Data on locating visible targets:
'''

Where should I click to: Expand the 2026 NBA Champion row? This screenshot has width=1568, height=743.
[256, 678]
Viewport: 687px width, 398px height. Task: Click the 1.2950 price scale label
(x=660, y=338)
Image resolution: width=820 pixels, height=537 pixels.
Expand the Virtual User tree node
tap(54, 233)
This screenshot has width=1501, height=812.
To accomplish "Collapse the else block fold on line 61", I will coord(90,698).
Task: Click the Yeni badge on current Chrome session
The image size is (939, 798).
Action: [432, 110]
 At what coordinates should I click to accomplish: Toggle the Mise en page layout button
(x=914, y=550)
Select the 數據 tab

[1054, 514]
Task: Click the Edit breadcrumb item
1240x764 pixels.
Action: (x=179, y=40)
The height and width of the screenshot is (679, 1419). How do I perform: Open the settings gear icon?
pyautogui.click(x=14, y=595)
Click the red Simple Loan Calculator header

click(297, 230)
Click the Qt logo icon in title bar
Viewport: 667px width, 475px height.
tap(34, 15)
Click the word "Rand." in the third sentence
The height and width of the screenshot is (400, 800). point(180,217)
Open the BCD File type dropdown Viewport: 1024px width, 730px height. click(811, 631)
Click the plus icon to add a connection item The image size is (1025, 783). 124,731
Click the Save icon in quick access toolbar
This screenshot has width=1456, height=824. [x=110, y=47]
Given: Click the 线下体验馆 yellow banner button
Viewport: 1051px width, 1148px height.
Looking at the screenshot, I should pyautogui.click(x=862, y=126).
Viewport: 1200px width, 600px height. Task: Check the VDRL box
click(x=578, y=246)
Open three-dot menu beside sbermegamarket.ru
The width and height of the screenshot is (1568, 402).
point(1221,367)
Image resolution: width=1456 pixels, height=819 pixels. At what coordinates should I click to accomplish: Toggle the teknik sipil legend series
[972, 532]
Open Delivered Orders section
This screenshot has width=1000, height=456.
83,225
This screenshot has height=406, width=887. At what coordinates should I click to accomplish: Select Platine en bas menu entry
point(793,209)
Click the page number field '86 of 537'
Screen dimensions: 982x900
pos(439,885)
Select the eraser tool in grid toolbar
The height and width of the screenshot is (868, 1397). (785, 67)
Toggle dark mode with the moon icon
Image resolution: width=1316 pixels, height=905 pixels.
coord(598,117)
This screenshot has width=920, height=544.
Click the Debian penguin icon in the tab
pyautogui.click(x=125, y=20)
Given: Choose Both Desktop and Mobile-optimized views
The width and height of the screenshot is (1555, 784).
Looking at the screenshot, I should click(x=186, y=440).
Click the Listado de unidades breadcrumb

'''

-- Goal of the exercise --
Transcribe the lines of the listing verbatim, beginning with the line that contains "Open the BCD" and continuing through the line that contains "point(1221,367)".

-- Written solution --
Open the BCD File type dropdown Viewport: 1024px width, 730px height. click(811, 631)
Click the plus icon to add a connection item The image size is (1025, 783). 124,731
Click the Save icon in quick access toolbar
This screenshot has width=1456, height=824. [x=110, y=47]
Given: Click the 线下体验馆 yellow banner button
Viewport: 1051px width, 1148px height.
Looking at the screenshot, I should pyautogui.click(x=862, y=126).
Viewport: 1200px width, 600px height. Task: Check the VDRL box
click(x=578, y=246)
Open three-dot menu beside sbermegamarket.ru
The width and height of the screenshot is (1568, 402).
point(1221,367)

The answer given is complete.